DoingSomethingUnholy · 01/06/2023 20:27

I mean if you don't want to work don't thats your choice but lets be real here you aren't married, your boyfriend could break up with you tomorrow, then what? He might be encouraging you to sit at home and give up your career but if he decided he can't be bothered to keep you in 5 years time or whatever you've messed up your career and don't have anyone to prop you up, even if he does marry you. Maybe drop hours if you don't want to work full time, in your situation giving up work would be pretty mad.

oliveandwell · 01/06/2023 20:31

oliveandwell · 01/06/2023 20:27

If you don't want to work anymore, and your partner is happy to support you - do whatever you like! There's nothing wrong with it at all!

If you get bored or find your health has improved with a solid break then you can volunteer or find a part time job.

Sorry I didn't realise you weren't married yet! Discuss with him and then action once you're married. Too risky otherwise.

AnOKYearForTheRoses · 01/06/2023 20:36

I’m normally first with the “get married for your own protection” advice but I fail to see what protection that will provide OP in this situation.

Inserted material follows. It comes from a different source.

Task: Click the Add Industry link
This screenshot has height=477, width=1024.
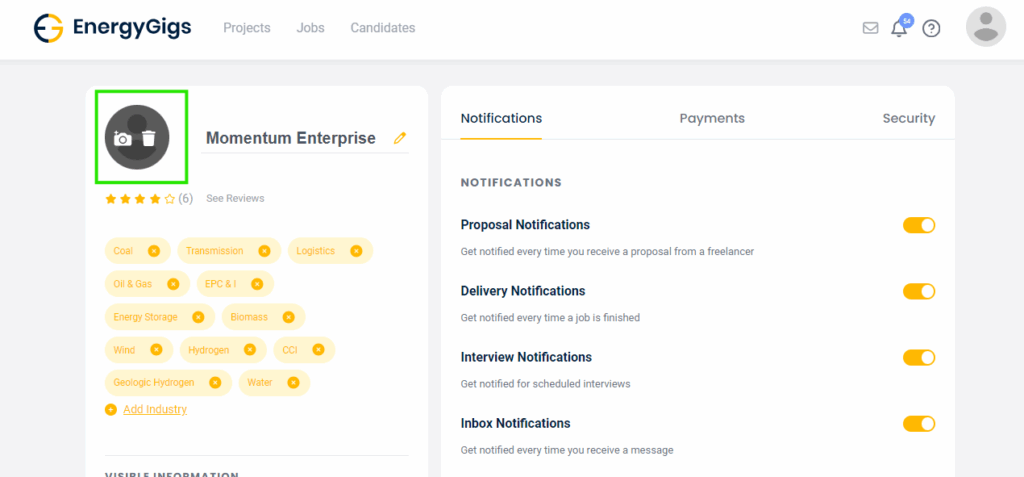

If her boyfriend left her now, or divorced her should they marry in the future, she’d be in the same boat; he could force a sale and she would have no income or pension. She didn’t give up a career to raise a family while allowing her husband to progress, so spousal maintenance or share of his pension wouldn’t be considered.

wankerseverywhere · 01/06/2023 20:37

I think you'd be insane, quite honestly. You have a job you love with a supportive employer and you're unmarried. Don't quit!

Look into reducing your hours, or even taking a short leave of absence. Resigning would be a permanent solution to what could be a temporary problem.

ILikePizzas · 01/06/2023 20:44

It's between you and DH obviously, but I don't think I'd be signing up to pay for an ill person's time off, however ill or deserving they were. But, everyone else can do what they like. If you are both happy = no unreasonableness.